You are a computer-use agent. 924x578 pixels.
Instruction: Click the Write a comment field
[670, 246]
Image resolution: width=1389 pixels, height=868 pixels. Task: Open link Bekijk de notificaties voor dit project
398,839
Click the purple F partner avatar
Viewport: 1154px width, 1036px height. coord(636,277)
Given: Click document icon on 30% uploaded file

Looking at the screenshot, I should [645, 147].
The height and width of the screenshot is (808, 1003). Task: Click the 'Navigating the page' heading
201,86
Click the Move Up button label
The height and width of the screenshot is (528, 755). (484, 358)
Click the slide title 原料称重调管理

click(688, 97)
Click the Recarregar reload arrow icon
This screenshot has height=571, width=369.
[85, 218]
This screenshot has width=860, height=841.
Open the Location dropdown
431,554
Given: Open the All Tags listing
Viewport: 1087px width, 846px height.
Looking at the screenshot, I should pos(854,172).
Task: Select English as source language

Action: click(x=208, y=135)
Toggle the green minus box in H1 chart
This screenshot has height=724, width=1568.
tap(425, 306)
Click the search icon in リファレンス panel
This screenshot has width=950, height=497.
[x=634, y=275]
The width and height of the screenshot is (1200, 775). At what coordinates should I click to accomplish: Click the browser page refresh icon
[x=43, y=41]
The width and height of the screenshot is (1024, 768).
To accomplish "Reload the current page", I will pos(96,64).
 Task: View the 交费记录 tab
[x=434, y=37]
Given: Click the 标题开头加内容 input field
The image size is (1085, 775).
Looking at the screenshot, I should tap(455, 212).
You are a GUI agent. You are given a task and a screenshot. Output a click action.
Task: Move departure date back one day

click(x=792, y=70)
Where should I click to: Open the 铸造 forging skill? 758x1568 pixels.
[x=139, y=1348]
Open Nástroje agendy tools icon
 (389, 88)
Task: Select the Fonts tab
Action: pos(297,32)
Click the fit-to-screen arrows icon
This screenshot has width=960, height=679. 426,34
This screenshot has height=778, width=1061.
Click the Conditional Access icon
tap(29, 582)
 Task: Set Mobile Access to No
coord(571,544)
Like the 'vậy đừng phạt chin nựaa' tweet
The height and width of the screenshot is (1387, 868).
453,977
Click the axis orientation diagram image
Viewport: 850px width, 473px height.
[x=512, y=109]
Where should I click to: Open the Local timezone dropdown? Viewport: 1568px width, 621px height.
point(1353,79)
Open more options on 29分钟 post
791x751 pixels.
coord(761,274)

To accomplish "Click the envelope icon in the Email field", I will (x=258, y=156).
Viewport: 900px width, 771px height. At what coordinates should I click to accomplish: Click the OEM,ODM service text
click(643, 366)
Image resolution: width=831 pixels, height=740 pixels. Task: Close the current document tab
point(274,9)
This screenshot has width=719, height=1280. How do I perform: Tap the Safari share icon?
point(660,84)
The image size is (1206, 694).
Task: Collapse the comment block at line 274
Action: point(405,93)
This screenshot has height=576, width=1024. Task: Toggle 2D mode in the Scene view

────────

All of the data needs to be repeated exactly.

You are a computer-use agent. 924x578 pixels.
Instruction: Click the Write a comment field
[670, 246]
Image resolution: width=1389 pixels, height=868 pixels. Task: Open link Bekijk de notificaties voor dit project
398,839
Click the purple F partner avatar
Viewport: 1154px width, 1036px height. coord(636,277)
Given: Click document icon on 30% uploaded file

Looking at the screenshot, I should [645, 147].
The height and width of the screenshot is (808, 1003). Task: Click the 'Navigating the page' heading
201,86
Click the Move Up button label
The height and width of the screenshot is (528, 755). (484, 358)
Click the slide title 原料称重调管理

click(688, 97)
Click the Recarregar reload arrow icon
This screenshot has height=571, width=369.
[85, 218]
This screenshot has width=860, height=841.
Open the Location dropdown
431,554
Given: Open the All Tags listing
Viewport: 1087px width, 846px height.
Looking at the screenshot, I should pos(854,172).
Task: Select English as source language

Action: click(x=208, y=135)
Toggle the green minus box in H1 chart
This screenshot has height=724, width=1568.
tap(425, 306)
Click the search icon in リファレンス panel
This screenshot has width=950, height=497.
[x=634, y=275]
The width and height of the screenshot is (1200, 775). At what coordinates should I click to accomplish: Click the browser page refresh icon
[x=43, y=41]
The width and height of the screenshot is (1024, 768).
To accomplish "Reload the current page", I will pos(96,64).
 Task: View the 交费记录 tab
[x=434, y=37]
Given: Click the 标题开头加内容 input field
The image size is (1085, 775).
Looking at the screenshot, I should tap(455, 212).
You are a GUI agent. You are given a task and a screenshot. Output a click action.
Task: Move departure date back one day

click(x=792, y=70)
Where should I click to: Open the 铸造 forging skill? 758x1568 pixels.
[x=139, y=1348]
Open Nástroje agendy tools icon
 (389, 88)
Task: Select the Fonts tab
Action: pos(297,32)
Click the fit-to-screen arrows icon
This screenshot has width=960, height=679. 426,34
This screenshot has height=778, width=1061.
Click the Conditional Access icon
tap(29, 582)
 Task: Set Mobile Access to No
coord(571,544)
Like the 'vậy đừng phạt chin nựaa' tweet
The height and width of the screenshot is (1387, 868).
453,977
Click the axis orientation diagram image
Viewport: 850px width, 473px height.
[x=512, y=109]
Where should I click to: Open the Local timezone dropdown? Viewport: 1568px width, 621px height.
point(1353,79)
Open more options on 29分钟 post
791x751 pixels.
coord(761,274)

To accomplish "Click the envelope icon in the Email field", I will (x=258, y=156).
Viewport: 900px width, 771px height. At what coordinates should I click to accomplish: Click the OEM,ODM service text
click(643, 366)
Image resolution: width=831 pixels, height=740 pixels. Task: Close the current document tab
point(274,9)
This screenshot has width=719, height=1280. How do I perform: Tap the Safari share icon?
point(660,84)
The image size is (1206, 694).
Task: Collapse the comment block at line 274
Action: point(405,93)
This screenshot has height=576, width=1024. Task: Toggle 2D mode in the Scene view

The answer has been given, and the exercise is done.